Welcome to another edition of Overheard on the Plane.
If you haven’t yet, check out Say What? Overheard on the Plane Editions 1-6 and of course keep sending in your stories for future posts to firstname.lastname@example.org. Remember to include the carrier and route as well as any other pertinent details and sources.
Submitted by Hank W – United Flight San Francisco (SFO) to Denver (DEN)
Child sees uniformed man walking down aisle to bathroom.
Child Passenger: Who is that?
Mother: That’s the pilot.
Child Passenger: Oh. (Silence.). OH MY GOD! WHO’S FLYING THE PLANE??
Submitted by Eric D – United Flight to Boston (BOS) several years ago
Flight Attendant (upon landing): Thank you for choosing United. We know you have a choice in various bankrupt airlines, so we appreciate your choice in flying with us today. Have a nice day.

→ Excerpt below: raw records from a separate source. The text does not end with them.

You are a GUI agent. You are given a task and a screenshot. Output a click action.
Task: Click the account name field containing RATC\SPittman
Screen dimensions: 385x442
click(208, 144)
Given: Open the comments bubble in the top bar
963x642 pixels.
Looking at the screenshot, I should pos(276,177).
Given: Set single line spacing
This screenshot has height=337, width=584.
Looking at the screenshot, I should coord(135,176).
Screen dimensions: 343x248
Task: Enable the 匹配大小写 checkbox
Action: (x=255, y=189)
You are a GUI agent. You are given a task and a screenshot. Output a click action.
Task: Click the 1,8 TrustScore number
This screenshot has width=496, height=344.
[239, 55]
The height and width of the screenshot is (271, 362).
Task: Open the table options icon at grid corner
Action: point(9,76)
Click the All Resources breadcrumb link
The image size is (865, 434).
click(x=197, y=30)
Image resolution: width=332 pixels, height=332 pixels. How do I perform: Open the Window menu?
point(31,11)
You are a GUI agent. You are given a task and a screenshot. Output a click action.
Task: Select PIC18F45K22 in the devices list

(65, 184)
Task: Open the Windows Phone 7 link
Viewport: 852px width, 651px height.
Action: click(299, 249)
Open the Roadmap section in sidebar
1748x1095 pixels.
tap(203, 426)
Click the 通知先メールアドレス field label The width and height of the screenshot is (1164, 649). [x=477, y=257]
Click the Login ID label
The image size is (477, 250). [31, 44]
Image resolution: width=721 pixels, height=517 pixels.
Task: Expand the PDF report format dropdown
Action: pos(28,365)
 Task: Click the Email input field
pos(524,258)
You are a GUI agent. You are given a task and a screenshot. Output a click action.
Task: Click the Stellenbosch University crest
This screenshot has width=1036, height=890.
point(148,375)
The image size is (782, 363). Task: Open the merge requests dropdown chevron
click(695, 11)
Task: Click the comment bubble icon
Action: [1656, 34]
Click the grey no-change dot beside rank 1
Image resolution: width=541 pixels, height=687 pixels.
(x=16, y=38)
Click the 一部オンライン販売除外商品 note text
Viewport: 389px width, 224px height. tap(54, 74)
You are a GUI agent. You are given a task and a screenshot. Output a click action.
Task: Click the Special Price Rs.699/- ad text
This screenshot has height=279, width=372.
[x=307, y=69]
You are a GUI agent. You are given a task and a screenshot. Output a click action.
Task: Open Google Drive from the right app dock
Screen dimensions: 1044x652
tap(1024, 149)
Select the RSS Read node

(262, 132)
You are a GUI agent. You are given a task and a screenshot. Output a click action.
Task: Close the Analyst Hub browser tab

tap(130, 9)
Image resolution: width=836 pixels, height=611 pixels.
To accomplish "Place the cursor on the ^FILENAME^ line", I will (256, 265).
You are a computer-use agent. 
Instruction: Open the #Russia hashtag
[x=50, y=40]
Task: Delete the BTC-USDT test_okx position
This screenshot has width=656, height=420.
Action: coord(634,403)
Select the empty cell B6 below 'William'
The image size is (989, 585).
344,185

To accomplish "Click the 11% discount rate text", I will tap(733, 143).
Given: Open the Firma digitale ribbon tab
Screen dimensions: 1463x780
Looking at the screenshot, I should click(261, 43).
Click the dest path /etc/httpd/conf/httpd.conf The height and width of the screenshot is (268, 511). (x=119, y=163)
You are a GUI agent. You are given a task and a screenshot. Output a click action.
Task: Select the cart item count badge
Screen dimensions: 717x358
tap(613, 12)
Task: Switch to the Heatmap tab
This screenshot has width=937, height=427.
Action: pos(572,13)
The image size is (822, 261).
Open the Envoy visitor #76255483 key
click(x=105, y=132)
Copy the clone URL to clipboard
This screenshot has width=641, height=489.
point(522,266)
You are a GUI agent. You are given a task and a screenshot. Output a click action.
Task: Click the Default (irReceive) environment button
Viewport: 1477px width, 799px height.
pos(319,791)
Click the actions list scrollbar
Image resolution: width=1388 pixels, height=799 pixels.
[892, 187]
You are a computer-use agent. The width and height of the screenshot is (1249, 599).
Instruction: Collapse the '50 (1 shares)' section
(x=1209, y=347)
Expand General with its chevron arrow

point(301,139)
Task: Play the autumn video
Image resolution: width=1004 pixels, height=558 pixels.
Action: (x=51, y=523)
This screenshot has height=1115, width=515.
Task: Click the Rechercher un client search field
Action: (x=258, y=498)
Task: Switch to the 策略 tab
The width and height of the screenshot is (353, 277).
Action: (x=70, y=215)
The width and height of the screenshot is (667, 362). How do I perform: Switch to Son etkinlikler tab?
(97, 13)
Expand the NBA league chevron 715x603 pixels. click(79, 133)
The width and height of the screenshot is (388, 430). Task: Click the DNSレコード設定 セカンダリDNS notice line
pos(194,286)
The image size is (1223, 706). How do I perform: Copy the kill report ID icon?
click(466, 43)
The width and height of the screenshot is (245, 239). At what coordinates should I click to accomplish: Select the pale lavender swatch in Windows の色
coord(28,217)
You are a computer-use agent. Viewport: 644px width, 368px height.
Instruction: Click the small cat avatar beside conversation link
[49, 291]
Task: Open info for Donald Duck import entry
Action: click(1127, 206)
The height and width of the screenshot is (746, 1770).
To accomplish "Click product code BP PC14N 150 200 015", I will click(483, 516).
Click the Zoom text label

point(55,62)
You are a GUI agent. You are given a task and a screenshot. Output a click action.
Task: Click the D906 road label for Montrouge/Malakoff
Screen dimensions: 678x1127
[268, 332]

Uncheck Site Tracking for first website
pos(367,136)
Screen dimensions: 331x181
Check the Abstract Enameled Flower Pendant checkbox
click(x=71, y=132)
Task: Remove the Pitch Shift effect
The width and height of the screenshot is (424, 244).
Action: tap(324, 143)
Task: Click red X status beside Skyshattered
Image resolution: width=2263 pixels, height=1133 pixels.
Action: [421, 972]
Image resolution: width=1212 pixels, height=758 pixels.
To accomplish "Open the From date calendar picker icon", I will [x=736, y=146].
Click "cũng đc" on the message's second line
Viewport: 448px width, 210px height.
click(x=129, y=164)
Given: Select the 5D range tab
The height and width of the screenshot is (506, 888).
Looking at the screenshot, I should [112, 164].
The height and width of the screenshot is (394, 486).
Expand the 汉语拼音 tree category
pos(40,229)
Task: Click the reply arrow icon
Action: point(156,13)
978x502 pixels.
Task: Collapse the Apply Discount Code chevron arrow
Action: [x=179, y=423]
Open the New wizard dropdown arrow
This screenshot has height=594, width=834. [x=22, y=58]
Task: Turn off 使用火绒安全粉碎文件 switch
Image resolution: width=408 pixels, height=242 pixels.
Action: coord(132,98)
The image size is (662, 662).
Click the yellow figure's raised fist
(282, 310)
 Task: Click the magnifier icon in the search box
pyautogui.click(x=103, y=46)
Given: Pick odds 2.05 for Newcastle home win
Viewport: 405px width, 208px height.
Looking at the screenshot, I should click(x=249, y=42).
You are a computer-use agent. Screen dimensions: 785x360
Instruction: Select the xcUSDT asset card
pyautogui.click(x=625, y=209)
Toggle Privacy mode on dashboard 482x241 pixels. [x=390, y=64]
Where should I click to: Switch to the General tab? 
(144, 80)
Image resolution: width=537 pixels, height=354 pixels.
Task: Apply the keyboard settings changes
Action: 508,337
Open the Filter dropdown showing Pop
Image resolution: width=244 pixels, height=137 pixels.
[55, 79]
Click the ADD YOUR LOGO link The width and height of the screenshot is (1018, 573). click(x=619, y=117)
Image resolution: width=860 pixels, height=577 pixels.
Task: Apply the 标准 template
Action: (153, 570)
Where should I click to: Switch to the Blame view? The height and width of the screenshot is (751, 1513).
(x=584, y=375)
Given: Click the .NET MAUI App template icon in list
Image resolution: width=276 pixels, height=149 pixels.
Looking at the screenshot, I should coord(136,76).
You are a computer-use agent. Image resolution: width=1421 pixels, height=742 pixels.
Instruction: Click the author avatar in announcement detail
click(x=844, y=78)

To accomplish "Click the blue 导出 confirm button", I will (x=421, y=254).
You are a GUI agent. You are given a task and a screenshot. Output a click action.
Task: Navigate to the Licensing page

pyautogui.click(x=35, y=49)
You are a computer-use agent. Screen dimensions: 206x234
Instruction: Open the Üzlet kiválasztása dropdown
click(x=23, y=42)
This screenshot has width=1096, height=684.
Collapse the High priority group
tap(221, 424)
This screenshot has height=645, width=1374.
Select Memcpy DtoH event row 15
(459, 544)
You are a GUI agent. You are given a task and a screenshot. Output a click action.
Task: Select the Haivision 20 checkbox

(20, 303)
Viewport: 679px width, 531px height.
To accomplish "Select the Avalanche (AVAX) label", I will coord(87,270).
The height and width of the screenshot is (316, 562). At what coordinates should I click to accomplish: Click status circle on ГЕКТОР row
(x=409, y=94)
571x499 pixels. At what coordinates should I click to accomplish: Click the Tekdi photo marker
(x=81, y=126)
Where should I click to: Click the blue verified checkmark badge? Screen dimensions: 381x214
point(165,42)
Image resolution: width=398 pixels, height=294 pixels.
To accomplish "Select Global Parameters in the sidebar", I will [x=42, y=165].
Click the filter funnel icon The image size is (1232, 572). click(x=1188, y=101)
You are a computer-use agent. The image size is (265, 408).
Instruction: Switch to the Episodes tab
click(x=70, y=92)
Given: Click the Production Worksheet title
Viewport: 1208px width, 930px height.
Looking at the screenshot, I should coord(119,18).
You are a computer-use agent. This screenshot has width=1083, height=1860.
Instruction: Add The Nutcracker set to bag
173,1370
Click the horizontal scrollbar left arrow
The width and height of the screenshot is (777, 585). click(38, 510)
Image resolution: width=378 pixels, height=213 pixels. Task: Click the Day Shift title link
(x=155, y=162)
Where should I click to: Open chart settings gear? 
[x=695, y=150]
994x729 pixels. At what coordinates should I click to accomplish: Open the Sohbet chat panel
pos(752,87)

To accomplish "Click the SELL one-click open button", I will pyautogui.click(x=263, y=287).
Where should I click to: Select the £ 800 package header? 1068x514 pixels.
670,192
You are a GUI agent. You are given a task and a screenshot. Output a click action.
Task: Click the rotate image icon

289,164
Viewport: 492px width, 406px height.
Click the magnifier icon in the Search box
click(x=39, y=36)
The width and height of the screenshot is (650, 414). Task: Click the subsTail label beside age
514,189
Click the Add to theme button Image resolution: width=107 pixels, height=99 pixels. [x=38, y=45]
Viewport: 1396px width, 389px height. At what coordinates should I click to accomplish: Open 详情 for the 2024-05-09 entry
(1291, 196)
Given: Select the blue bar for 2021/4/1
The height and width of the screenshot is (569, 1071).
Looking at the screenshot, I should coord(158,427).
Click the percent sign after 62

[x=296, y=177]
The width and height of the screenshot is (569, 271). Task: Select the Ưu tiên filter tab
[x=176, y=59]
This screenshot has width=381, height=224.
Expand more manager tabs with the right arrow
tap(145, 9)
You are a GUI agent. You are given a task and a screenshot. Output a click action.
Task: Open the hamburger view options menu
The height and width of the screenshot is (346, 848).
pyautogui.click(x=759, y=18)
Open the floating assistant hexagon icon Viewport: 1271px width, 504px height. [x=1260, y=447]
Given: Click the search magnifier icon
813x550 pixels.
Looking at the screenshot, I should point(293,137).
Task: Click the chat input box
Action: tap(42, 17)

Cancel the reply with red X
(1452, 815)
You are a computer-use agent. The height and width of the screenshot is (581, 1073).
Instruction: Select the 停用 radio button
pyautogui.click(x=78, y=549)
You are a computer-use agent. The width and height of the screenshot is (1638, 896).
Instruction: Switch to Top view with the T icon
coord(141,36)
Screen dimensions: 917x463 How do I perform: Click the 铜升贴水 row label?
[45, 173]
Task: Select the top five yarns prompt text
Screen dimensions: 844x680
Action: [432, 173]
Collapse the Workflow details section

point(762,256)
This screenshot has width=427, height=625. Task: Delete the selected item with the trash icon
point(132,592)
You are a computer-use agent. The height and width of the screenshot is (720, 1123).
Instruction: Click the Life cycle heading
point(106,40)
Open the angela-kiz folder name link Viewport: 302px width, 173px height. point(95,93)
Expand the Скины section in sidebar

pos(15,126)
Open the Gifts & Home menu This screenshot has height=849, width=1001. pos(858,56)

Submitted by Kevin One Liners Courtesy of OHNY – LaGuardia (LGA) and JFK
Pilot (LGA): In just a few minutes our flight attendants will be starting beverage and snack service, including Coca Cola products and five snack options. Please listen carefully, as FAA regulations strictly prohibit our flight attendants from repeating these options.
United Gate Agent (LGA): Okay, ladies and gentlemen, we’re going to use the last-one-on-is-a-rotten-egg method of boarding here.
Flight Attendant (JFK): Please turn off your cell phones, iPhones, iPods, laptops… Basically, anything that is bringing you joy right now, just turn it off.
Pilot (LGA) as the seatbelt sign goes off: All rise.